Eight months after Chief Executive Officer Brian Duperreault took over and began to undo his predecessor’s retrenchment strategy, the company announced a $5.56 billion, all-cash deal to purchase Bermuda reinsurer Validus Holdings Ltd., its largest standalone acquisition in 17 years.
In the nine years before Duperreault became CEO, AIG sold assets totaling roughly $100 billion to help repay a government bailout and restructure operations. The Validus takeover gives Duperreault’s firm a reinsurer, a crop-insurance business and a Lloyd’s of London operation. AIG was in talks last year to buy Voya Financial Inc., in a transaction that valued the insurer at more than $10 billion, before negotiations fell apart in November over price.
Validus “brings us skills we don’t have,” Duperreault, 70, said Monday on a call with analysts. The CEO, who gained a reputation as a dealmaker as head of three other companies, said the purchase gives AIG “capital, cash flow and underwriting opportunities to deliver profitable growth.”
The deal may also help AIG end a streak of declining annual revenue, which probably fell for a fifth straight year in 2017. Duperreault has previously said he would consider transactions in areas such as life insurance, international markets, personal lines and small- to middle-market U.S. firms.
The Validus deal also gives AIG a Lloyd’s of London operation, a business the company exited in 2016.
“It’s an important strategic asset to any general-insurance company,” Duperreault said of the London operations, adding that there’s almost no overlap between the two insurers. “There are a lot of pieces to this company that fit us perfectly, like a glove.”
The acquisition is AIG’s biggest since its 2001 agreement to buy American General Corp. for $23 billion to push further into life insurance, according to data compiled by Bloomberg.
Validus stakeholders will get $68 a share, the companies said in a statement Monday, or about 46 percent more than the stock’s closing price on Friday. The acquisition will immediately start adding to AIG’s earnings and return on equity, they said.
Validus CEO Ed Noonan will retire after a transition period, according to people familiar with the matter who asked not to be identified discussing his plans.
Duperreault last year recruited Marsh & McLennan Cos. executive Peter Zaffino to oversee general insurance. Monday’s deal will increase net premiums written for that unit by 11 percent, according to a company presentation. The acquisition also pushes AIG into reinsurance, an operation that Duperreault said will also expand along with Validus’s AlphaCat, a $3.4 billion investment adviser.
“We have a lot of white space,” Duperreault said. “I’ve been involved in running reinsurance companies or advising them for a long time. And I particularly like the reinsurance business as additive to what we do.”
AIG shares slipped 0.9 percent to $61 at 9:35 a.m. in New York, while Validus surged 44 percent to $67.49.

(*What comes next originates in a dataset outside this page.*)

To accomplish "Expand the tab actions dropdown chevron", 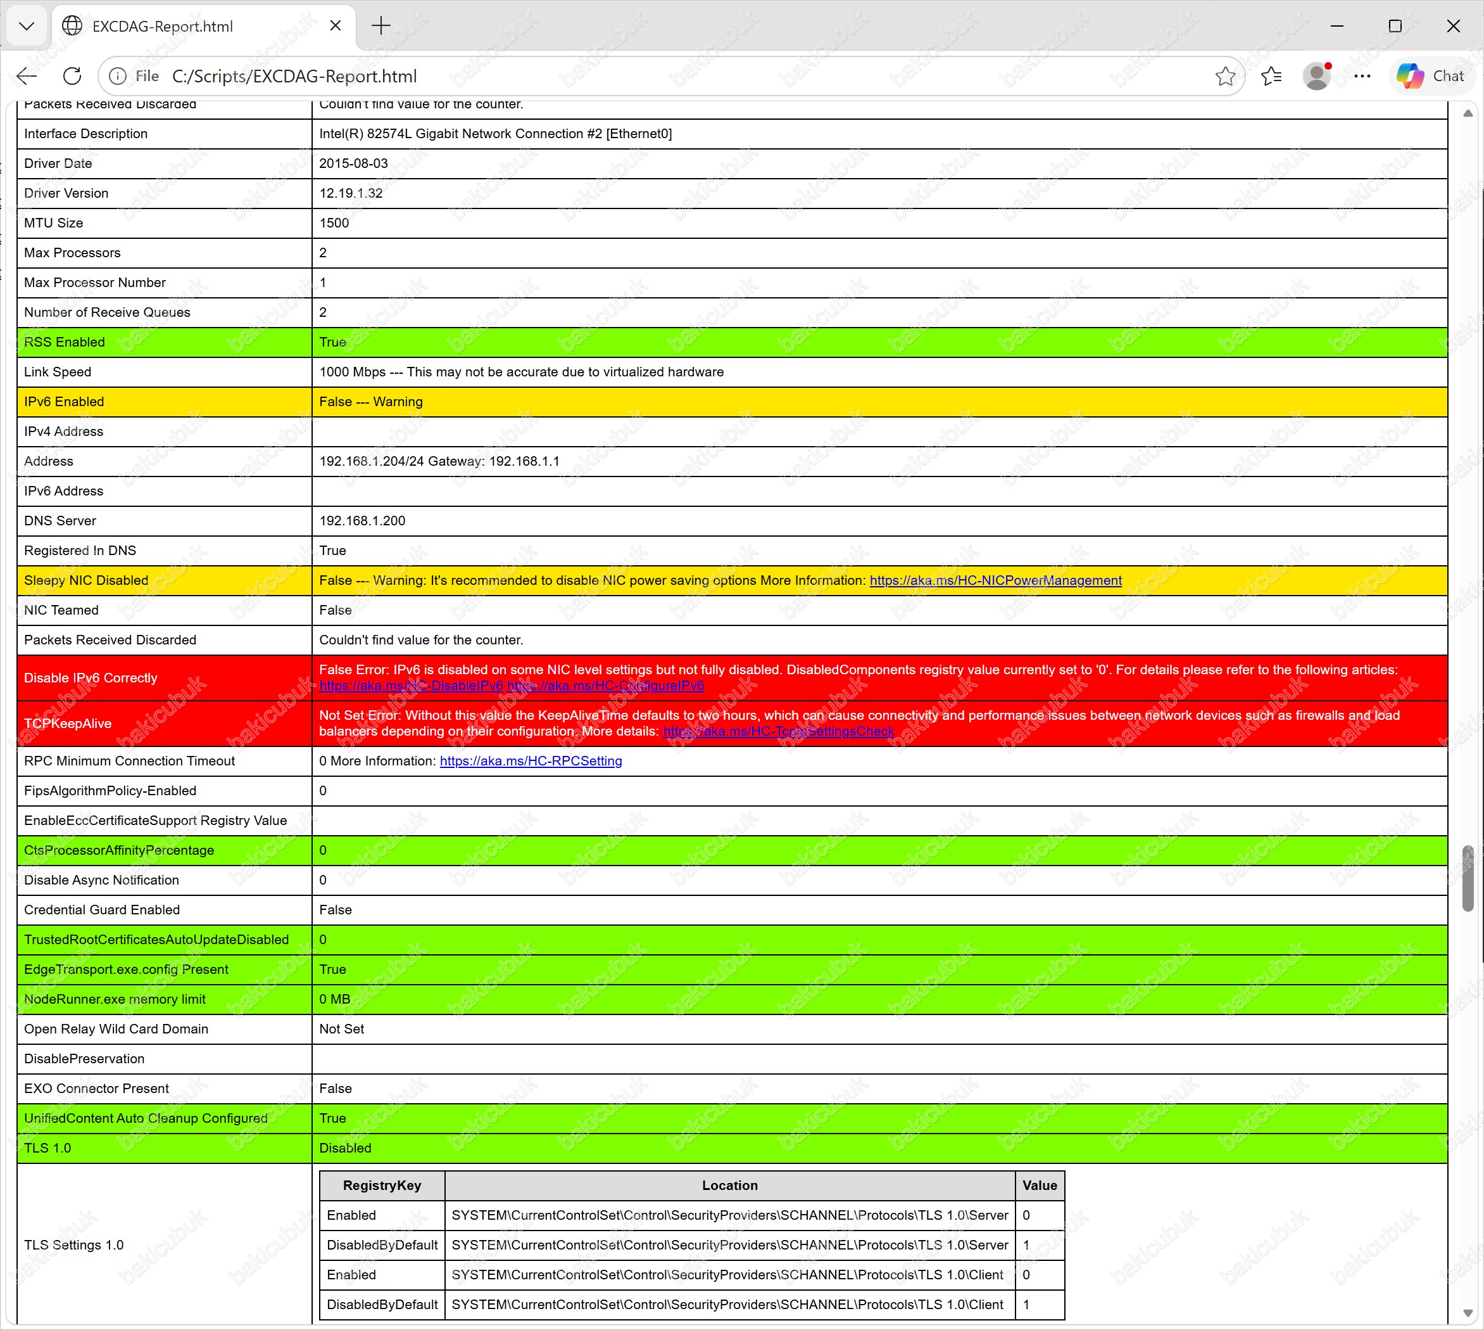I will coord(26,26).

“While the AIG shares may initially trade down on the reinsurance exposure it is acquiring — we would be buyers as we focus on the accretion from this transaction,” Elyse Greenspan, an analyst at Wells Fargo & Co., said in a note to clients. “AIG will still have excess capital after this deal is done.”
The acquisition includes the Bermuda-based firm’s Western World U.S. specialty property and casualty underwriter and Crop Risk Services, which provides coverage to the crop-insurance market.
North American insurers have been expanding in specialty business lines to counter tougher pricing competition on consumer and traditional property coverage. Prem Watsa’s Fairfax Financial Holdings Ltd. agreed in late 2016 to buy Allied World Assurance Co., and Boston-based Liberty Mutual Holding Co. completed the purchase last year of Ironshore Inc. from Fosun International Ltd. for about $3 billion.
Validus, which had a market value of about $3.71 billion on Friday, provides protection for primary insurance companies that focuses on catastrophe, marine and specialty reinsurance, according to the statement. The company was formed in the wake of Hurricane Katrina with backing from a private equity firm run by Jeff Greenberg, the son of Maurice “Hank” Greenberg who ran AIG for decades before stepping down in 2005.
“There are still things I would like to add to the company to balance it out that would be great strategic fits,” Duperreault said on the call with analysts. “There would be other things that I would be interested in over time,” he said, without getting more specific.